Quand le monde s'est arrêté à cause du COVID-19, beaucoup s'attendaient à ce que les forêts respirent plus facilement. Mais dans le Bornéo indonésien, l'inverse s'est produit dans certaines zones : la déforestation a grimpé alors que les contrôles s'affaiblissaient. Pourtant, de nouvelles recherches montrent que les villages dotés de programmes communautaires actifs ont gardé leurs arbres debout, même pendant le chaos de la pandémie.
L'étude, publiée en août 2026, s'est concentrée sur la province de Kalimantan-Ouest, sur l'île de Bornéo en Indonésie. Les chercheurs ont comparé la perte de forêt dans les villages ayant des initiatives de conservation communautaires à celle des villages sans ces programmes. Les résultats étaient frappants : les zones avec une forte gestion locale ont perdu nettement moins de couvert forestier pendant les années de pandémie.
Ce que les programmes communautaires ont réellement fait
Ce n'étaient pas des opérations high-tech. Les programmes impliquaient que les habitants cartographient leurs limites forestières coutumières, patrouillent contre l'exploitation illégale, et gèrent les ressources collectivement. Beaucoup de villages avaient des accords formels avec le gouvernement qui reconnaissaient leurs droits de gérer les forêts voisines. Quand les contrôles extérieurs ont faibli pendant les confinements, ces systèmes communautaires ont continué à fonctionner.

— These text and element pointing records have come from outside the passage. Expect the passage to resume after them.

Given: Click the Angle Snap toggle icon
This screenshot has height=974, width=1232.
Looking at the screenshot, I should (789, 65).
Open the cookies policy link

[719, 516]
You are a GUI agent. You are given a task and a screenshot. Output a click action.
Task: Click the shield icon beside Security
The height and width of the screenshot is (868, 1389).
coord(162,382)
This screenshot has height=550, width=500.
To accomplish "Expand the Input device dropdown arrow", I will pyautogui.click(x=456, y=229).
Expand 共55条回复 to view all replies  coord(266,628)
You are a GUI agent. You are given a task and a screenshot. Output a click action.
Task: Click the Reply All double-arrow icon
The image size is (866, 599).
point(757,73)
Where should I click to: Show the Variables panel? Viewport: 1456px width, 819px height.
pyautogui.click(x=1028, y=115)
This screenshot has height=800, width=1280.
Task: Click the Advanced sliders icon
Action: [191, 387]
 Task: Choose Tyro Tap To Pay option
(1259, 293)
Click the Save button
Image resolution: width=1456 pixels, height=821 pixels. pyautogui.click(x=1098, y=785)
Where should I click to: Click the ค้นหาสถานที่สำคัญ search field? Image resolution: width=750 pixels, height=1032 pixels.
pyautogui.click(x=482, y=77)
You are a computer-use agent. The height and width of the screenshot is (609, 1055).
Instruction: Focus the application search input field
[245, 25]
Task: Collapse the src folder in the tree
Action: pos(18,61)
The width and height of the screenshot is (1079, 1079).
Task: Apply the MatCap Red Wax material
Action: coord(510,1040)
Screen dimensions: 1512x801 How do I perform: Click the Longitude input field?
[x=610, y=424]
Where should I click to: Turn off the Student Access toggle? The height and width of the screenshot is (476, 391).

Les auteurs de l'étude ont examiné les données satellites de 2019 à 2021, couvrant le pic de la pandémie. Ils ont constaté que les villages avec une gestion forestière communautaire reconnue avaient des taux de perte de couvert arboré plus faibles. L'effet était le plus fort dans les zones où les programmes fonctionnaient depuis plusieurs années avant l'arrivée du COVID-19.
Pourquoi les habitants se souciaient des arbres
Pour beaucoup de communautés Iban et Dayak du Kalimantan-Ouest, la forêt n'est pas seulement du bois. Elle fournit de l'eau propre, de la nourriture, des médicaments et une identité culturelle. Sungai Utik, une communauté Iban bien connue dans la région, défend depuis longtemps ses forêts coutumières contre les bûcherons. Pendant la pandémie, quand beaucoup de familles sont revenues dans leurs villages depuis des emplois en ville, ces forêts sont devenues encore plus importantes comme filet de sécurité.
Les habitants avaient un intérêt direct à protéger la terre. L'étude suggère que lorsque les communautés ont une reconnaissance légale et des outils pratiques pour gérer leurs forêts, elles agissent comme des gardiens efficaces. Cela a été particulièrement vrai pendant une crise mondiale où la surveillance gouvernementale était étirée.
Les résultats pointent vers une idée simple mais puissante : la conservation fonctionne le mieux quand elle est enracinée dans les droits et responsabilités locales. Alors que les pays cherchent des moyens d'atteindre leurs objectifs climatiques, cette recherche en Indonésie offre des preuves que soutenir les efforts communautaires peut payer, même dans les moments les plus difficiles.